Item position entries:

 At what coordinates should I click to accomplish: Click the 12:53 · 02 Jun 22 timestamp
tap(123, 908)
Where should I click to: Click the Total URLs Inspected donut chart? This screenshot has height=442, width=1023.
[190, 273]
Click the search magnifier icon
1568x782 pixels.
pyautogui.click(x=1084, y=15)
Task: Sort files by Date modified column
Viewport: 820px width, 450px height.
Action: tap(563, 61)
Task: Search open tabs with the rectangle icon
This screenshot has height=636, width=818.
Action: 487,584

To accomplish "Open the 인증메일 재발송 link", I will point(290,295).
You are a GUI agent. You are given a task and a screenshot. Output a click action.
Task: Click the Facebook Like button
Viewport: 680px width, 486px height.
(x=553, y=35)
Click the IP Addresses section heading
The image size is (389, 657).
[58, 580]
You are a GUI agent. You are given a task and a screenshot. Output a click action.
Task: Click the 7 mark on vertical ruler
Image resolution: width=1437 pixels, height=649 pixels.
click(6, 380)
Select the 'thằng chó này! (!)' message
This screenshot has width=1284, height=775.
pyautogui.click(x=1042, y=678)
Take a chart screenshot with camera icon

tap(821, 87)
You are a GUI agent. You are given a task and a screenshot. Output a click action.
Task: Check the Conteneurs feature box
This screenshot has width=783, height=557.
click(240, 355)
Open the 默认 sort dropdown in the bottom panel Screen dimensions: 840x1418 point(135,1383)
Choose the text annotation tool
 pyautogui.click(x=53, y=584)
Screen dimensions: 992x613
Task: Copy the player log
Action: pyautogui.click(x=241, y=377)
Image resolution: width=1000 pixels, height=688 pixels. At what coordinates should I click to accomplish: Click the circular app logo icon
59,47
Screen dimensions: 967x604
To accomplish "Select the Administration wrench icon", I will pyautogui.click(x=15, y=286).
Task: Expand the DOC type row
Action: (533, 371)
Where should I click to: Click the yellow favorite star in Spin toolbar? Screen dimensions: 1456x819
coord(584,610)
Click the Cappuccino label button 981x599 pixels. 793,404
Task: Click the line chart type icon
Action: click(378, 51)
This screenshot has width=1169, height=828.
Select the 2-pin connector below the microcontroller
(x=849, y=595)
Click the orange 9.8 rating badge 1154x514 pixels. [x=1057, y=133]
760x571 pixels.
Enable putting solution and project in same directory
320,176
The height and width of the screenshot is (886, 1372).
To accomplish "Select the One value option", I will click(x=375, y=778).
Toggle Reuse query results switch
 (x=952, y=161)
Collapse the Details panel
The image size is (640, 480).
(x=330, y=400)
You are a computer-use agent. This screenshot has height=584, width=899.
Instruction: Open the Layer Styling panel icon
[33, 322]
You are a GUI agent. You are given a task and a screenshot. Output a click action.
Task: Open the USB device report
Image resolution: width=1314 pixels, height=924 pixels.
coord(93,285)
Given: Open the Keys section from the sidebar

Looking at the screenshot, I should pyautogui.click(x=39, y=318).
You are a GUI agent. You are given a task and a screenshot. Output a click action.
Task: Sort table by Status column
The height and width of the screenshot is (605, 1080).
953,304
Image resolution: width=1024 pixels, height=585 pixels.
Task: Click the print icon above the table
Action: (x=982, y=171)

What is required: Revise the listing so that "Output a click action" becomes "Return one click action" everywhere it appears, leaving everything else unchanged.

Correct response:
 At what coordinates should I click to accomplish: Click the 12:53 · 02 Jun 22 timestamp
tap(123, 908)
Where should I click to: Click the Total URLs Inspected donut chart? This screenshot has height=442, width=1023.
[190, 273]
Click the search magnifier icon
1568x782 pixels.
pyautogui.click(x=1084, y=15)
Task: Sort files by Date modified column
Viewport: 820px width, 450px height.
Action: tap(563, 61)
Task: Search open tabs with the rectangle icon
This screenshot has height=636, width=818.
Action: 487,584

To accomplish "Open the 인증메일 재발송 link", I will point(290,295).
You are a GUI agent. You are given a task and a screenshot. Return one click action.
Task: Click the Facebook Like button
Viewport: 680px width, 486px height.
(x=553, y=35)
Click the IP Addresses section heading
The image size is (389, 657).
[58, 580]
You are a GUI agent. You are given a task and a screenshot. Return one click action.
Task: Click the 7 mark on vertical ruler
Image resolution: width=1437 pixels, height=649 pixels.
click(6, 380)
Select the 'thằng chó này! (!)' message
This screenshot has width=1284, height=775.
pyautogui.click(x=1042, y=678)
Take a chart screenshot with camera icon

tap(821, 87)
You are a GUI agent. You are given a task and a screenshot. Return one click action.
Task: Check the Conteneurs feature box
This screenshot has width=783, height=557.
click(240, 355)
Open the 默认 sort dropdown in the bottom panel Screen dimensions: 840x1418 point(135,1383)
Choose the text annotation tool
 pyautogui.click(x=53, y=584)
Screen dimensions: 992x613
Task: Copy the player log
Action: pyautogui.click(x=241, y=377)
Image resolution: width=1000 pixels, height=688 pixels. At what coordinates should I click to accomplish: Click the circular app logo icon
59,47
Screen dimensions: 967x604
To accomplish "Select the Administration wrench icon", I will pyautogui.click(x=15, y=286).
Task: Expand the DOC type row
Action: (533, 371)
Where should I click to: Click the yellow favorite star in Spin toolbar? Screen dimensions: 1456x819
coord(584,610)
Click the Cappuccino label button 981x599 pixels. 793,404
Task: Click the line chart type icon
Action: click(378, 51)
This screenshot has width=1169, height=828.
Select the 2-pin connector below the microcontroller
(x=849, y=595)
Click the orange 9.8 rating badge 1154x514 pixels. [x=1057, y=133]
760x571 pixels.
Enable putting solution and project in same directory
320,176
The height and width of the screenshot is (886, 1372).
To accomplish "Select the One value option", I will click(x=375, y=778).
Toggle Reuse query results switch
 (x=952, y=161)
Collapse the Details panel
The image size is (640, 480).
(x=330, y=400)
You are a computer-use agent. This screenshot has height=584, width=899.
Instruction: Open the Layer Styling panel icon
[33, 322]
You are a GUI agent. You are given a task and a screenshot. Return one click action.
Task: Open the USB device report
Image resolution: width=1314 pixels, height=924 pixels.
coord(93,285)
Given: Open the Keys section from the sidebar

Looking at the screenshot, I should pyautogui.click(x=39, y=318).
You are a GUI agent. You are given a task and a screenshot. Return one click action.
Task: Sort table by Status column
The height and width of the screenshot is (605, 1080).
953,304
Image resolution: width=1024 pixels, height=585 pixels.
Task: Click the print icon above the table
Action: (x=982, y=171)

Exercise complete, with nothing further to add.